But knowing that humane education can be integrated into your subject area and actually feeling confident about doing so while meeting standards, dealing with tests, and addressing potential concerns from administrators, parents, and others can be challenging. That's one reason we love highlighting how other educators are exploring important global issues in their classrooms.
The latest issue of Rethinking Schools offers two useful examples for science and social studies teachers.
High school science teacher Amy Lindahl writes about the cancer unit she always taught and how her own students' stories led to Amy to reenvision the unit to include a deeper and more complex exploration of the issues. She says:
"I needed my students to understand that cancer is a disease of societal inequity, genetic predisposition, and personal choice—albeit choices rooted in the nature of our society. My lessons needed to take a hard and direct look at the uncomfortable questions I had sidestepped. And the curriculum had to guide students to a place of hope and activism."
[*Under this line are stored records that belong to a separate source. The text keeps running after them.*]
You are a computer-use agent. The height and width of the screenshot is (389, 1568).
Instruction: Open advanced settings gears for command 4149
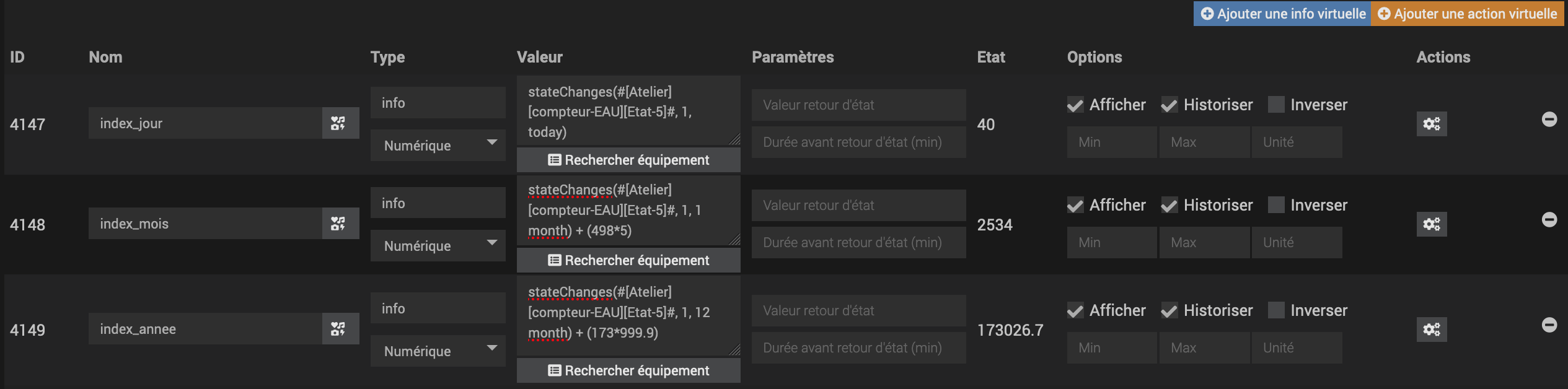click(1431, 330)
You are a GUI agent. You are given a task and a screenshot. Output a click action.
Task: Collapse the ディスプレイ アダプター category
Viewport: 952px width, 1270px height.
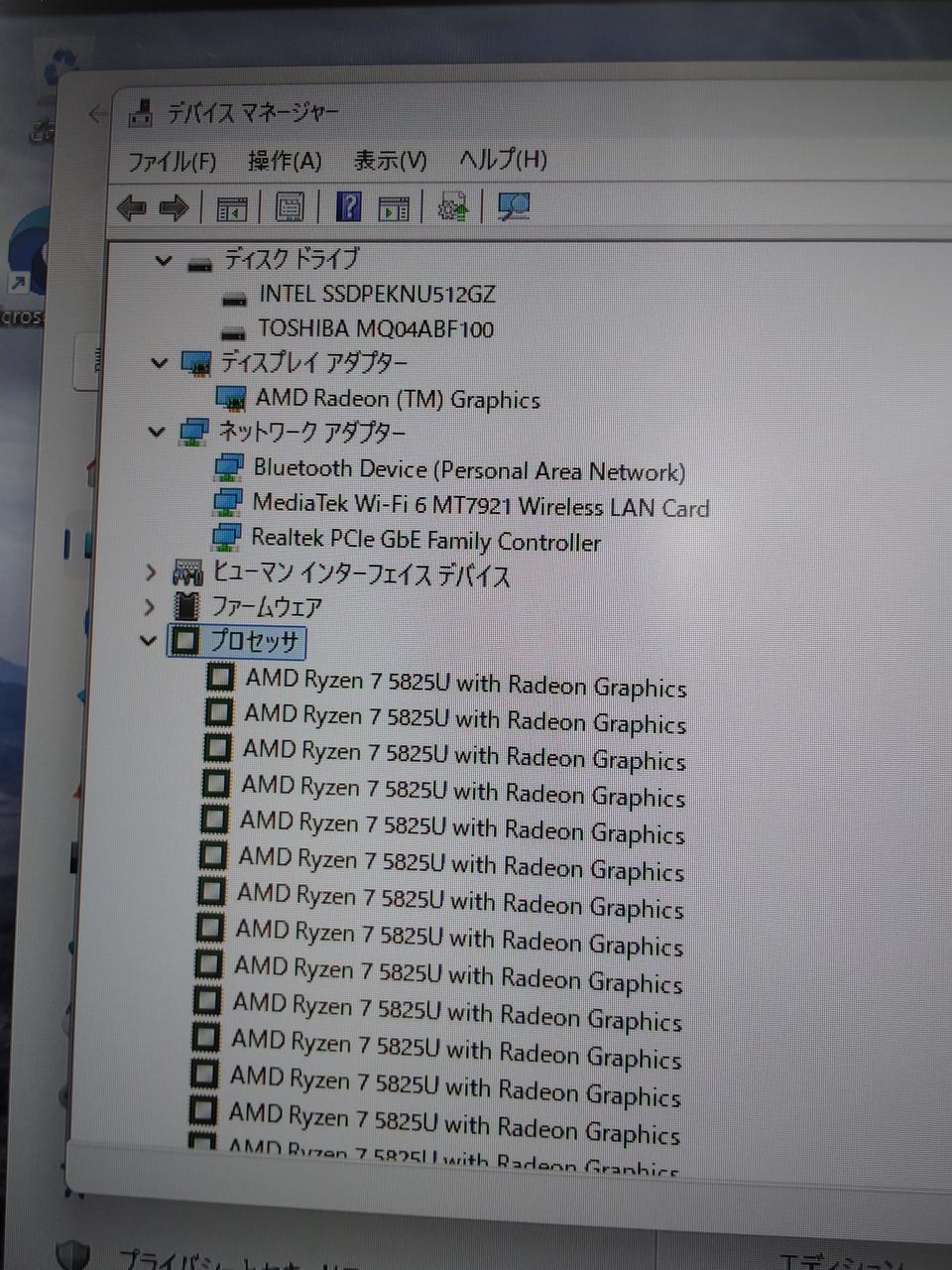pos(159,363)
Amy ends her article with this important revelation:
"I realize that other science teachers may balk at the idea of trying to tackle so many social issues in a biology class. Believe me, I had the same misgivings. Each previous year, I had been lulled by the little voice that insisted, "Isn't teaching the health inequities in our society somebody else's responsibility? Aren't social studies teachers supposed to do that?" Overwhelmed with the science standards and skills I am responsible for teaching, I had made my excuses and walked away from the hardest questions my students ask. But, as I look back and face those questions more honestly, I see that our students need and deserve a new curriculum. As science teachers, we must guide and support them as they grapple with the difficult questions our lessons inspire. Our students are ready to look at the prejudice and inequities in our society straight on. They are waiting to be taught how to demand a better and healthier world. Let's help them do it."Read the complete article.
Social studies teacher Julie Treick O'Neill explores the positive and negative impacts of various forms of energy with her students. She says:
"I wanted students to look critically at our current energy system, which relies almost exclusively on fossil fuels and to begin to explore lower carbon options—everything from specific alternative energy sources such as nuclear, wind, and solar power to market-based initiatives such as cap and trade, carbon offsets, and efficiency incentives. I wanted students to understand that every energy source has trade-offs."In her Rethinking Schools essay, she recounts her students' experiences exploring the impact of natural gas that's acquired through fracking (hydraulic fracturing). Her students look at information shared by the natural gas industry and explore the validity of those claims. Then they do the same with the information given in the film Gasland.
One of Julie's students said, “When we watched Gasland I believe everyone became scared and felt that there was no hope. But what is better? Knowing the real-life scary facts, or just to be ignorant and easily persuaded?"
Read the complete article.
These units would be even richer and more relevant if they included the concerns of animals and the earth in their explorations; but both of these teachers are integrating essential elements of humane education into their curriculum: encouraging students to seek accurate information, think critically, and examine positive alternatives -- something nearly every teacher can find a way to do.